**Supplied entries**
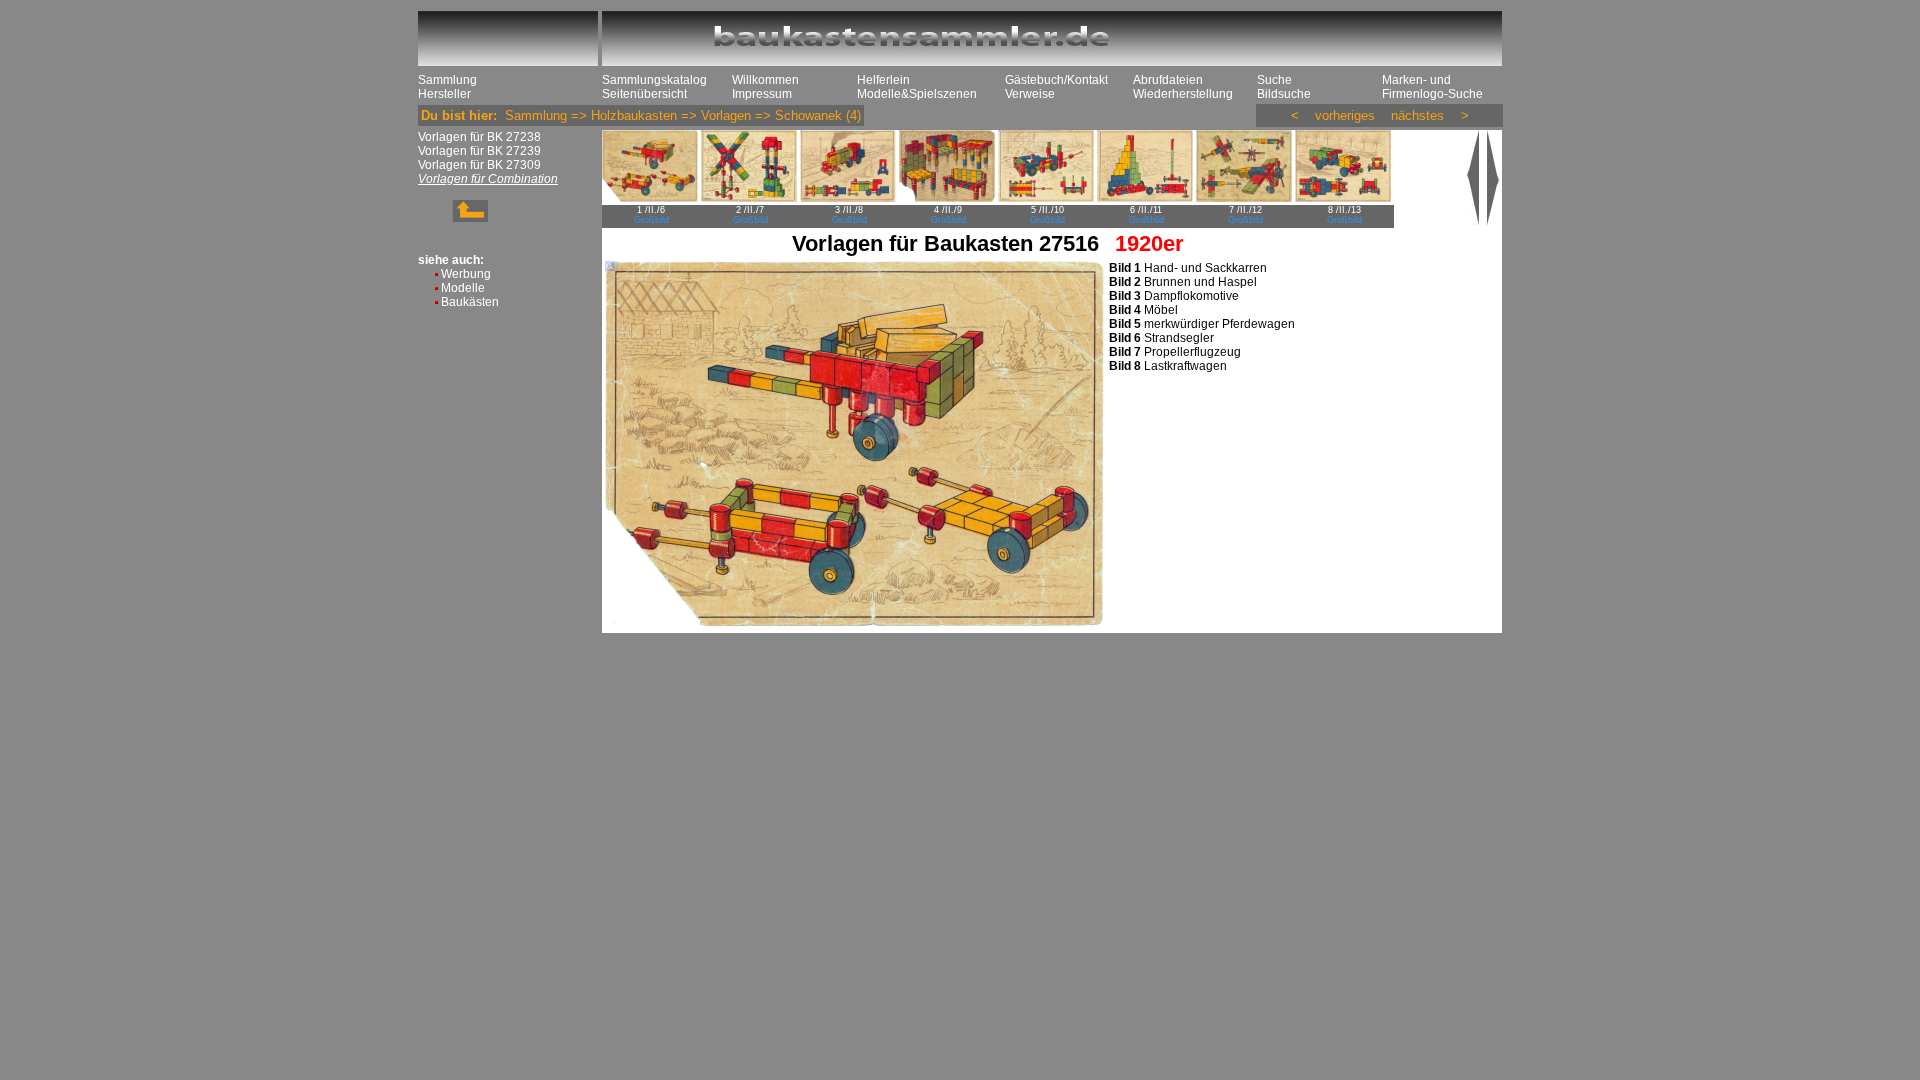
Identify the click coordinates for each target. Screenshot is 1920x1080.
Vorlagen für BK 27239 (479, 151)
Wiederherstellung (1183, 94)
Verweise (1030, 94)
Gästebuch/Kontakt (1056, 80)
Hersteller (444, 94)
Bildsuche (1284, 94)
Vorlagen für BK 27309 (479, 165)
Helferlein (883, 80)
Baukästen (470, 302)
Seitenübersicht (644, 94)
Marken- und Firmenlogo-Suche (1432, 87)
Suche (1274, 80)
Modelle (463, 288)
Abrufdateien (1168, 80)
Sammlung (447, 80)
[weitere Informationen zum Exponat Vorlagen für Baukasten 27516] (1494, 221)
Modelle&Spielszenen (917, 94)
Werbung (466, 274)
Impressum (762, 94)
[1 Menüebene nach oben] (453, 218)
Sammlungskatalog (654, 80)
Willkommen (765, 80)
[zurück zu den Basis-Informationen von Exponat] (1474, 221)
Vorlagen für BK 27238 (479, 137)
* * *
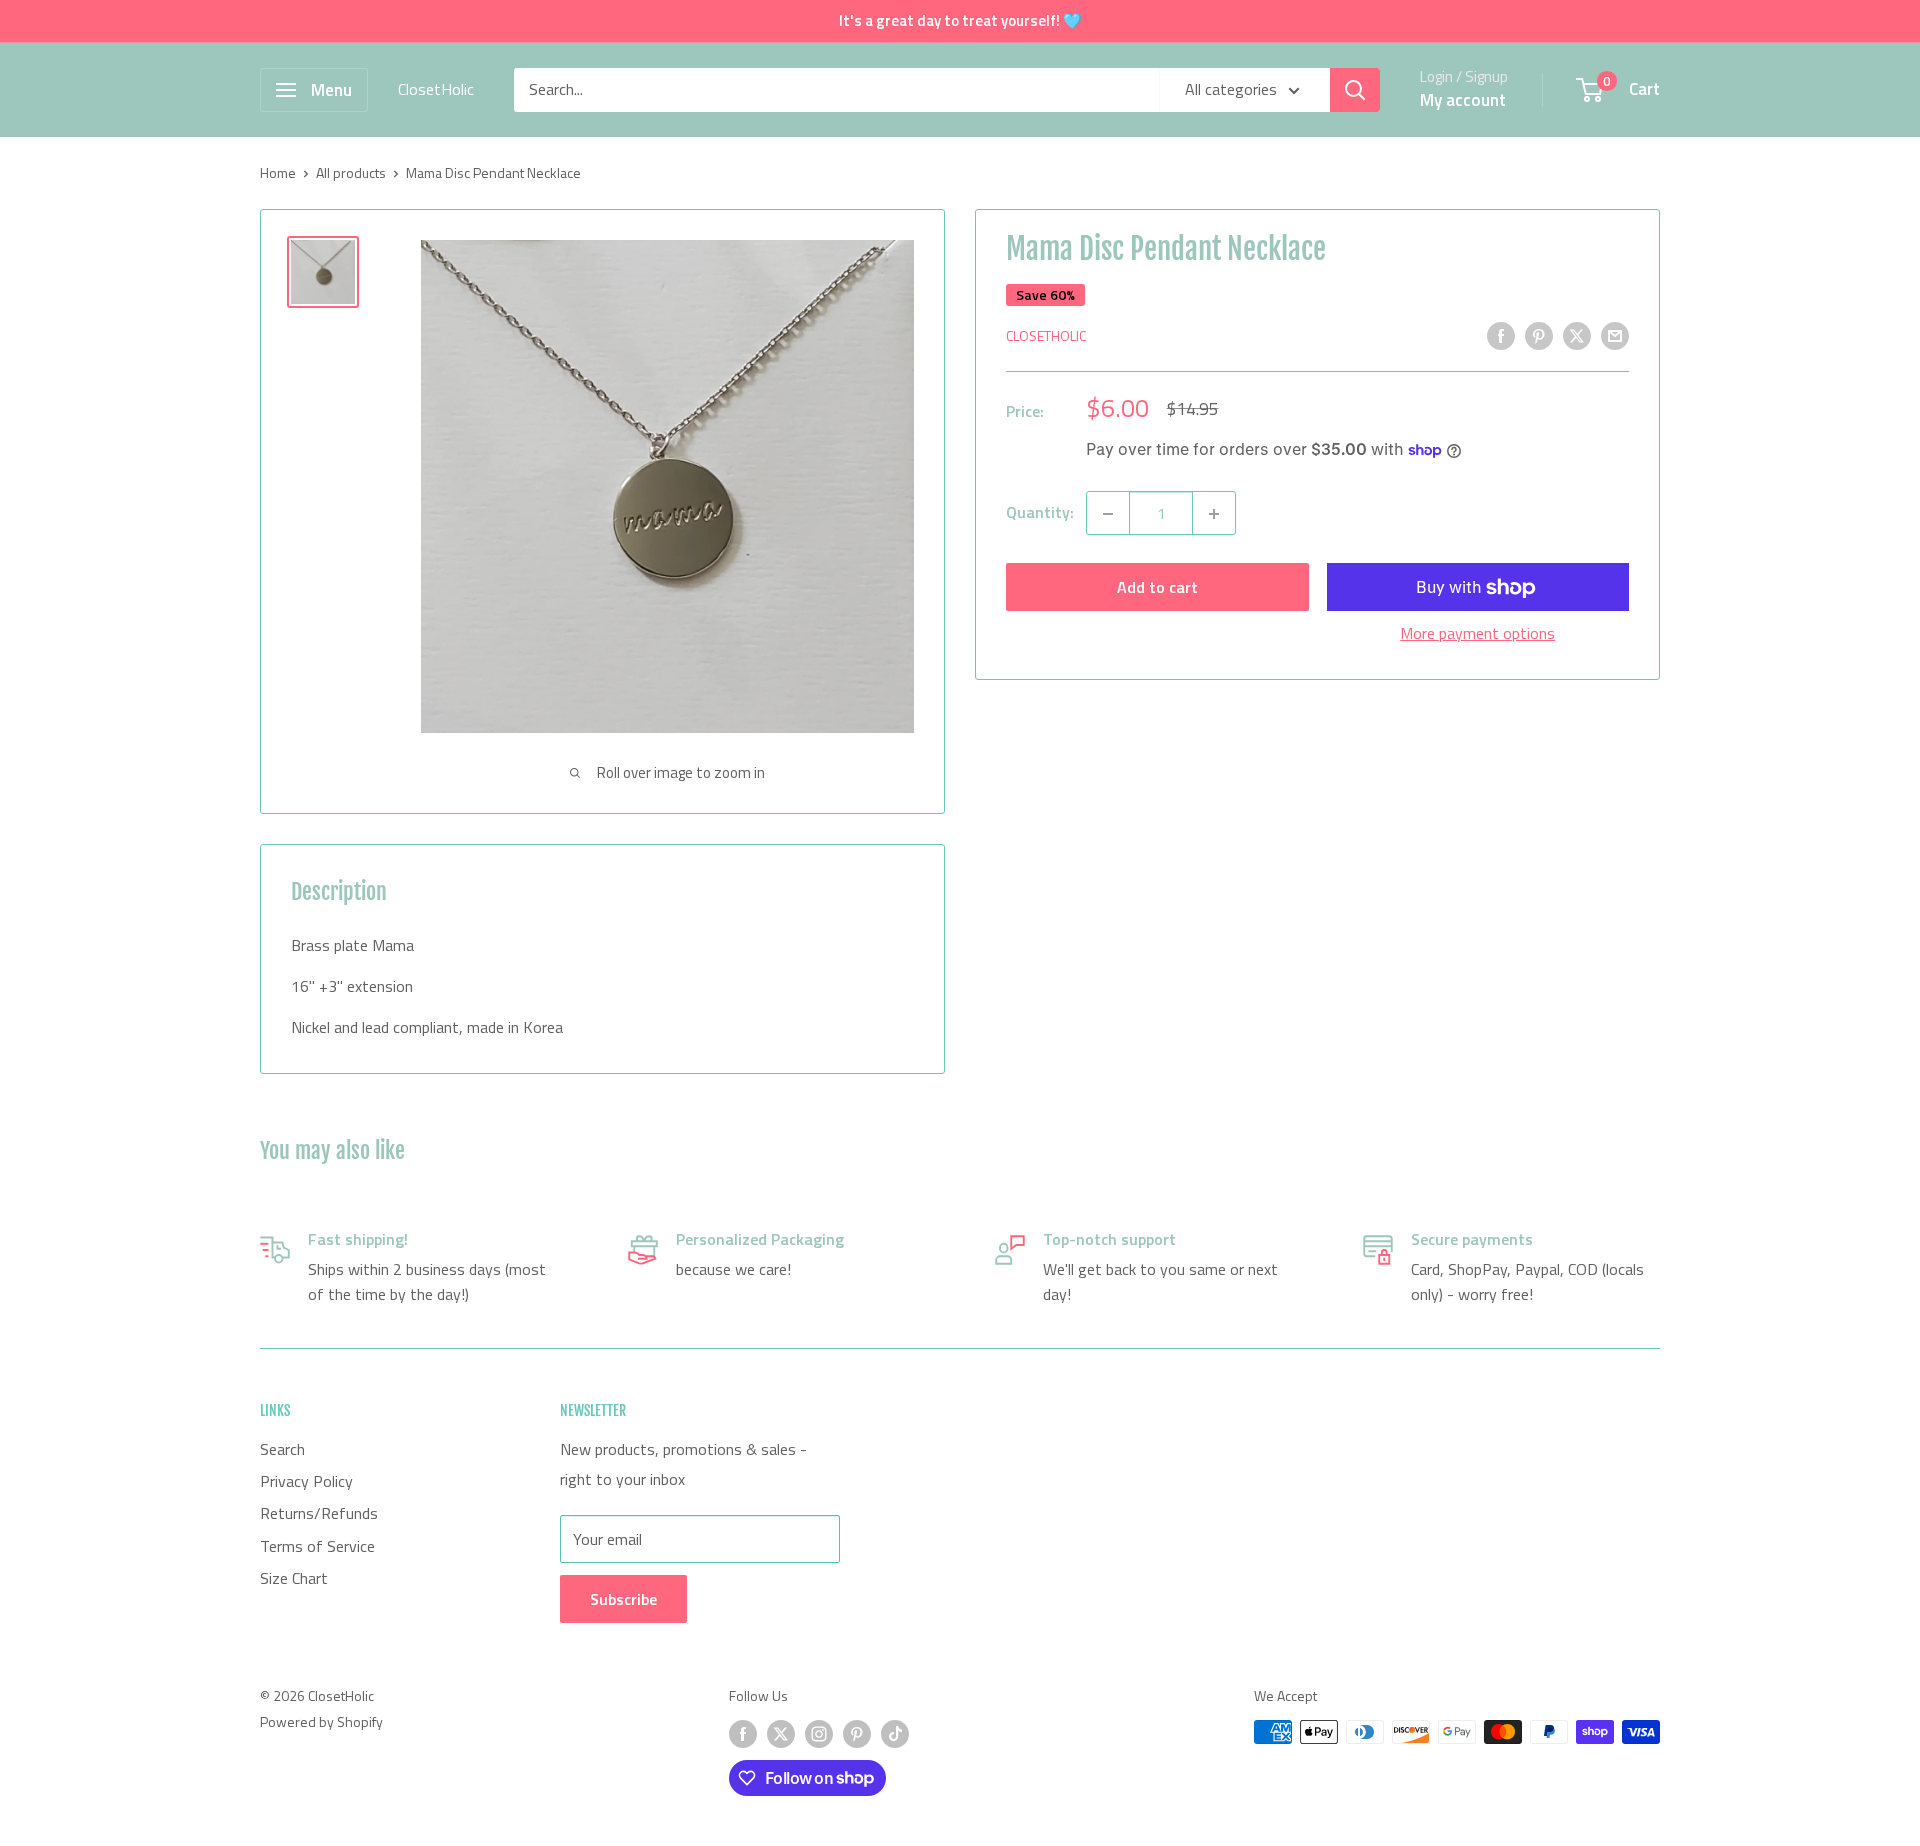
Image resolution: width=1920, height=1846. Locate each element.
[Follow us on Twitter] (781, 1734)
* * *
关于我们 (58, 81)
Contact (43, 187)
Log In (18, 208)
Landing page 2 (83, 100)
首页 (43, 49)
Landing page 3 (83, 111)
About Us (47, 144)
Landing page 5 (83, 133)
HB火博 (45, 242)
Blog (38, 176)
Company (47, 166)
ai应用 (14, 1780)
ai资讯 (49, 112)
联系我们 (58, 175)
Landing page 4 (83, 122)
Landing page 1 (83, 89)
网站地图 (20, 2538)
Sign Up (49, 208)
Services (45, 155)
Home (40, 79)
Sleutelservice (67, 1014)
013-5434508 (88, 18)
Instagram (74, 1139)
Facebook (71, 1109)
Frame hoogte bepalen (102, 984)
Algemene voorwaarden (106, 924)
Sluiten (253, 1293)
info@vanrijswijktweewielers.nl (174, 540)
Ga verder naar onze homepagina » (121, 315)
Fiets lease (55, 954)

**Work item**
All lines above from the line with "Sign Up (49, 208)" through the line with "Fiets lease (55, 954)", both included, are to be set down exactly, with nothing else.

**Written solution**
Sign Up (49, 208)
Services (45, 155)
Home (40, 79)
Sleutelservice (67, 1014)
013-5434508 (88, 18)
Instagram (74, 1139)
Facebook (71, 1109)
Frame hoogte bepalen (102, 984)
Algemene voorwaarden (106, 924)
Sluiten (253, 1293)
info@vanrijswijktweewielers.nl (174, 540)
Ga verder naar onze homepagina » (121, 315)
Fiets lease (55, 954)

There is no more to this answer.